ELIMINATION OF MEMBRANE DEFORMATIONS DRIVES CLC-EC1 DIMERIZATION Tugba N. Ozturk 1,2 ; Rahul Chadda 1 ; Nathan Bernhardt 2 ; José D Faraldo-Gómez 2 ; Janice L Robertson 1 ; 1 Washington University, Department of Biochemistry and Molecular Biophysics, St. Louis, MO, USA 2 National Institutes of Health, National Heart, Lung, and Blood Institute (NHLBI), Bethesda, MD, USA Most membrane proteins are found as oligomers. These hydrophobic proteins interact with each other instead of their hydrophobic solvent, the membrane. The physical forces driving membrane protein assemblies in the context of the membrane are not well understood. The fundamental understanding of the driving forces involved in self-assembly reactions of proteins in the membrane is essential for physiological and pharmacological modulation of membrane proteins. What causes the high affinity of membrane protein complexes in the membrane? In order to answer this question, we carried out coarse-grained molecular dynamics simulations combined with umbrella sampling and studied the dimerization of a bacterial chloride/proton antiporter, CLC-ec1. CLC-ec1 forms high affinity homodimers in the membrane in which two, large membrane-embedded and hydrophobic surfaces associate with each other.
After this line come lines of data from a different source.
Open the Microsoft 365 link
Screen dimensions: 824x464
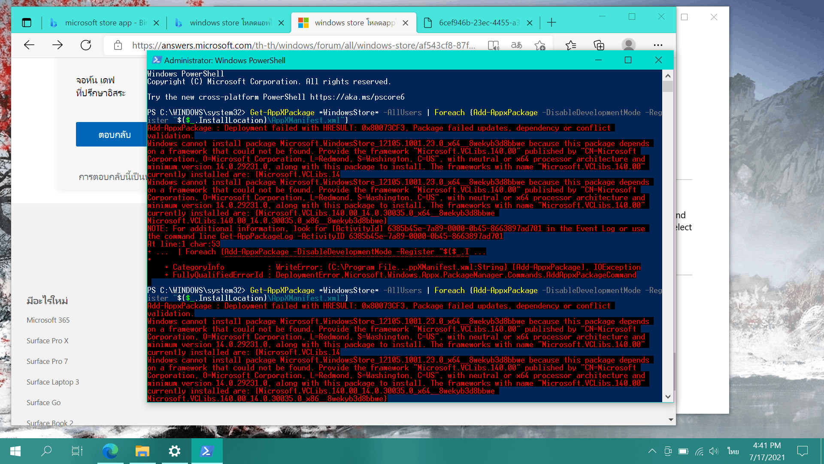pyautogui.click(x=48, y=320)
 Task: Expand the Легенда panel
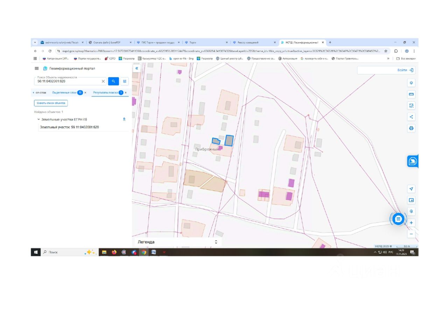click(x=216, y=242)
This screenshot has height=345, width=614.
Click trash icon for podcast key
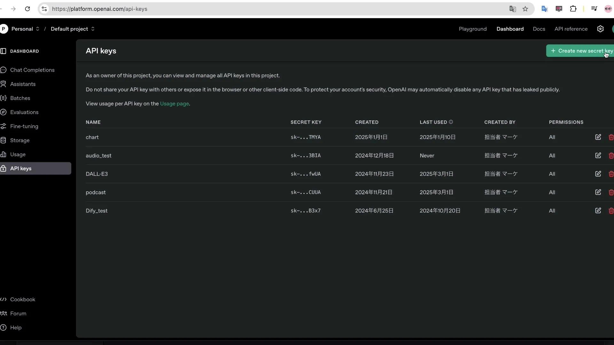(x=611, y=192)
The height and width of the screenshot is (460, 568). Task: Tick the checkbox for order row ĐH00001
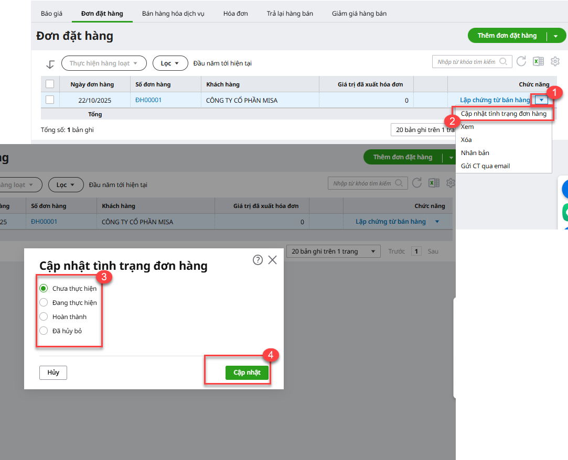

Our results show that the membrane alone can drive the assembly of two CLC-ec1 protomers to eliminate local deformations caused by the exposed dimerization interface of each subunit. The dimerization is driven by the membrane via a directional driving force that favors association at the native interface over other non-specific interfaces, prior to the formation of direct protein-protein contacts. The dimerization is governed by the structure of CLC-ec1 dimerization interface and the perturbation it imparts onto the surrounding membrane when exposed. Our physical model describes how this dimerization is initially driven by the energetics of the membrane solvating the CLC-ec1’s monomeric state and how changes in lipid composition impact the free energy of dimerization, presenting a way of quantifying lipid regulation in membranes.